> **READING TEXT**
I can call you friends because I assume you're reading this cause I told you too. I don't know anyone who randomly reads Blogger profiles just cause they were bored. This is just a sort of starter/tester/format check entry, I'll actually begin recounting my riveting summer in Ohio in a few days. Possibly tonight. We shall see. Anyway, I think the best way to start this would be to introduce myself. Since I'm gonna guess you already know me (see above explanation) I thought I'd share some lesser known facts about myself. Pay attention, there will be a quiz:

1. My favorite beverage is anything diet. I know the carcinogens will eventually kill me, and have no comment on the subject. I just can't justify drinking the same drink (more or less) but for 200 more calories. The day someone figures out how to make zero calorie alcohol, I will be a happy happy girl. I mean, I turn 21 in July. I'll get back to you.

2. When I was little I would rescue all the worms from the sidewalk after it rained so they wouldn't shrivel up and die when the pavement dried. (Sidebar: Before these pre-emptive worm rescue missions, I tried to rehydrate the worms by spitting on them. It didn't work. And the neighbors were none too pleased)

3. I thoroughly enjoy SAT/ACT week, AP tests, finals week, and proficiency testing.

> **TASK TO CARRY OUT**
Print the blog entry above in full, word for word.

> **SUPPLIED INFORMATION**
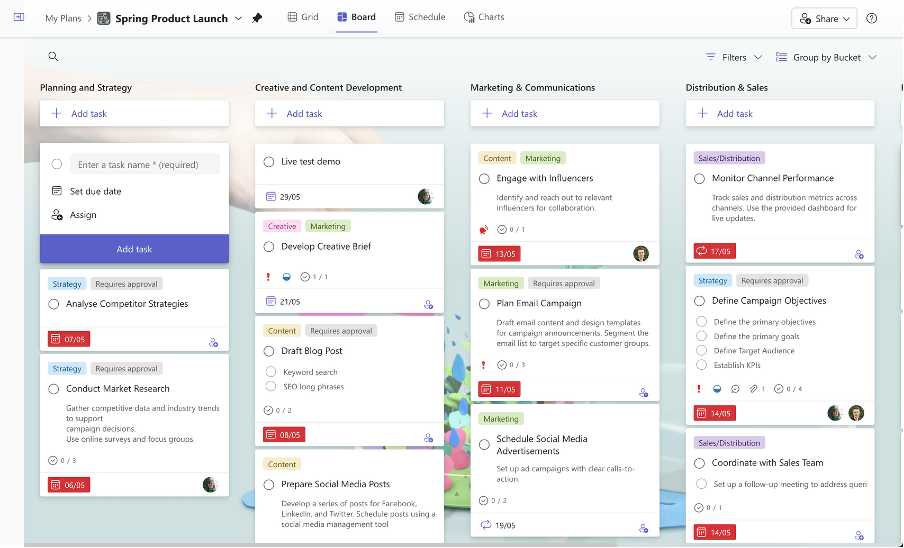Click the red 07/05 due date badge
Screen dimensions: 904x548
point(68,339)
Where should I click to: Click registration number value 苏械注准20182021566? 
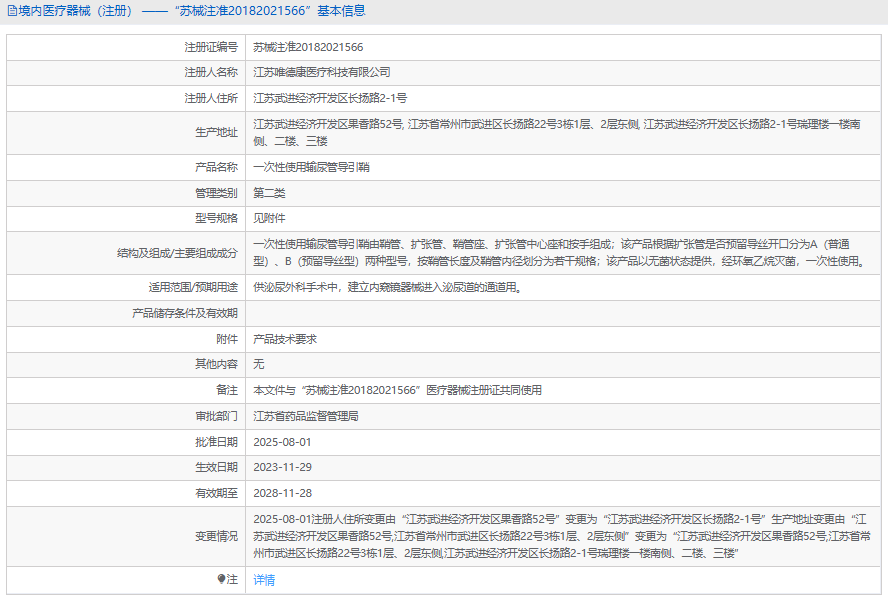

> **RESPONSE FOR THIS EXERCISE**
I can call you friends because I assume you're reading this cause I told you too. I don't know anyone who randomly reads Blogger profiles just cause they were bored. This is just a sort of starter/tester/format check entry, I'll actually begin recounting my riveting summer in Ohio in a few days. Possibly tonight. We shall see. Anyway, I think the best way to start this would be to introduce myself. Since I'm gonna guess you already know me (see above explanation) I thought I'd share some lesser known facts about myself. Pay attention, there will be a quiz:

1. My favorite beverage is anything diet. I know the carcinogens will eventually kill me, and have no comment on the subject. I just can't justify drinking the same drink (more or less) but for 200 more calories. The day someone figures out how to make zero calorie alcohol, I will be a happy happy girl. I mean, I turn 21 in July. I'll get back to you.

2. When I was little I would rescue all the worms from the sidewalk after it rained so they wouldn't shrivel up and die when the pavement dried. (Sidebar: Before these pre-emptive worm rescue missions, I tried to rehydrate the worms by spitting on them. It didn't work. And the neighbors were none too pleased)

3. I thoroughly enjoy SAT/ACT week, AP tests, finals week, and proficiency testing.